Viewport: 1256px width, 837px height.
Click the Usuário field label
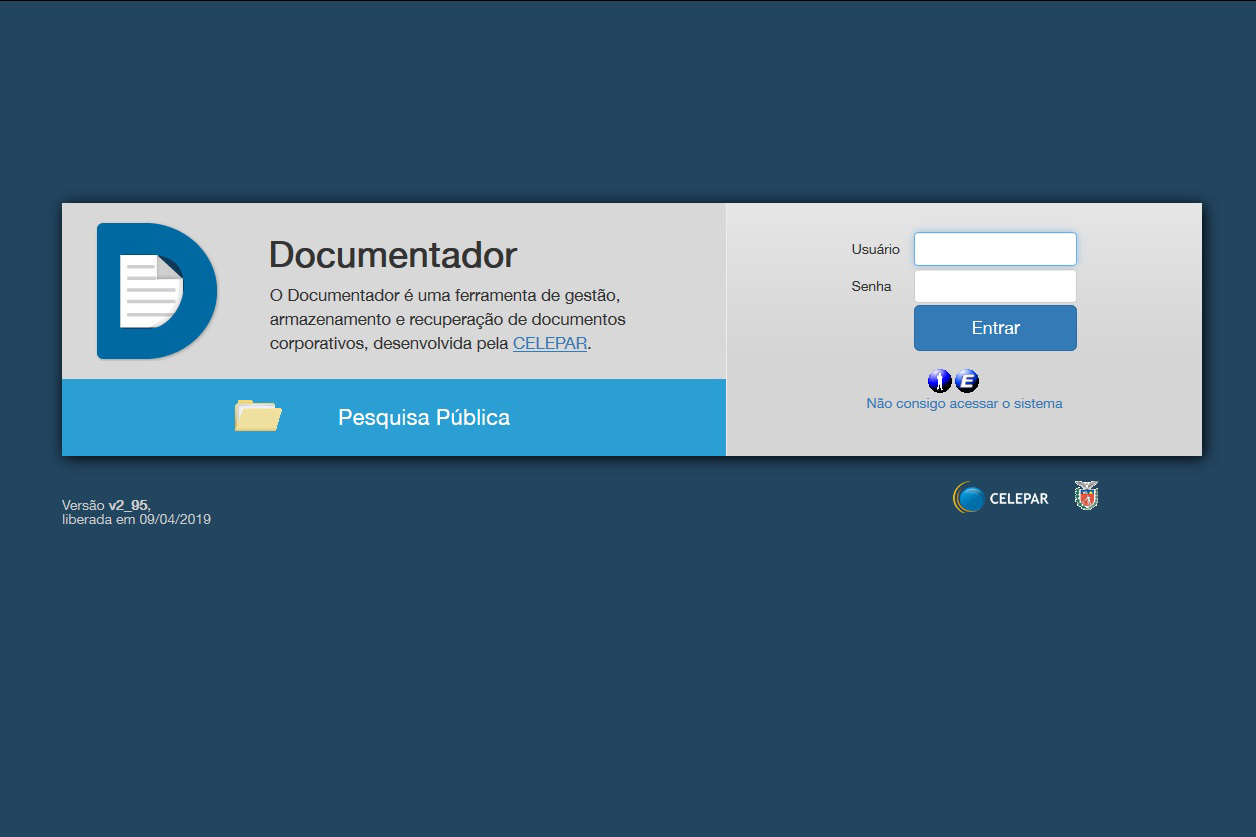[x=875, y=249]
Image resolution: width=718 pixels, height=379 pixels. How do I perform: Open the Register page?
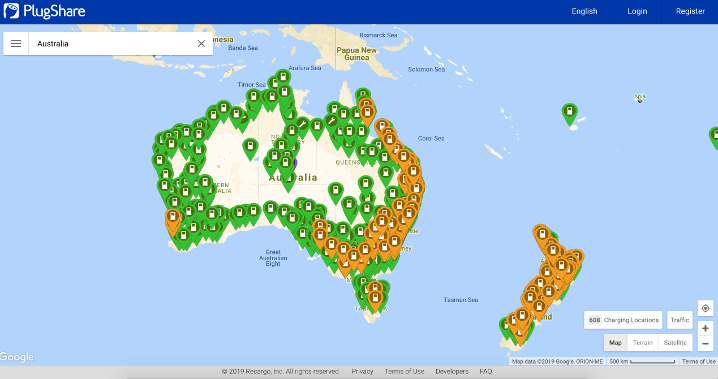[x=690, y=11]
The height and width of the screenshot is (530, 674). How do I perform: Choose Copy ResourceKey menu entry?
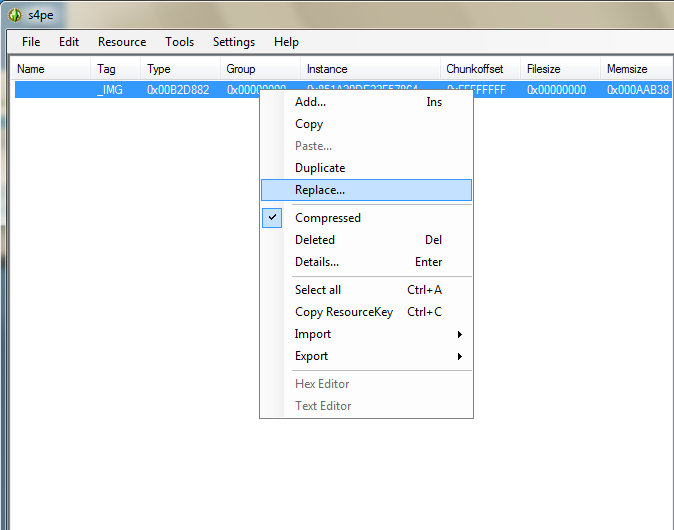(x=344, y=312)
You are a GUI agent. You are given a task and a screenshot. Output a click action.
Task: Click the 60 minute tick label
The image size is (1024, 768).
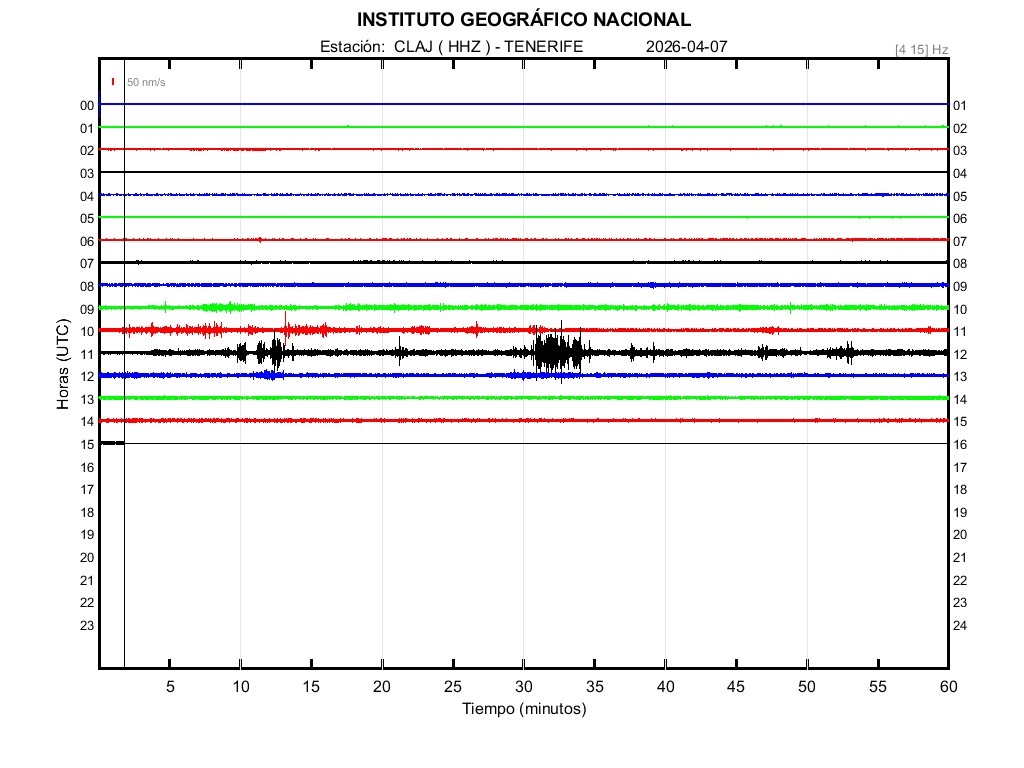(x=947, y=687)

━━━━━━

- [EXERCISE INSTRUCTIONS]: For this exercise, return the data above exactly and leave every picture out.

- [SOLUTION FOR THIS TASK]:
Viewport: 1256px width, 837px height.
Click the Usuário field label
[x=875, y=249]
Image resolution: width=718 pixels, height=379 pixels. How do I perform: Open the Register page?
[x=690, y=11]
The height and width of the screenshot is (530, 674). How do I perform: Choose Copy ResourceKey menu entry?
(x=344, y=312)
You are a GUI agent. You are given a task and a screenshot. Output a click action.
Task: Click the 60 minute tick label
The image size is (1024, 768).
(x=947, y=687)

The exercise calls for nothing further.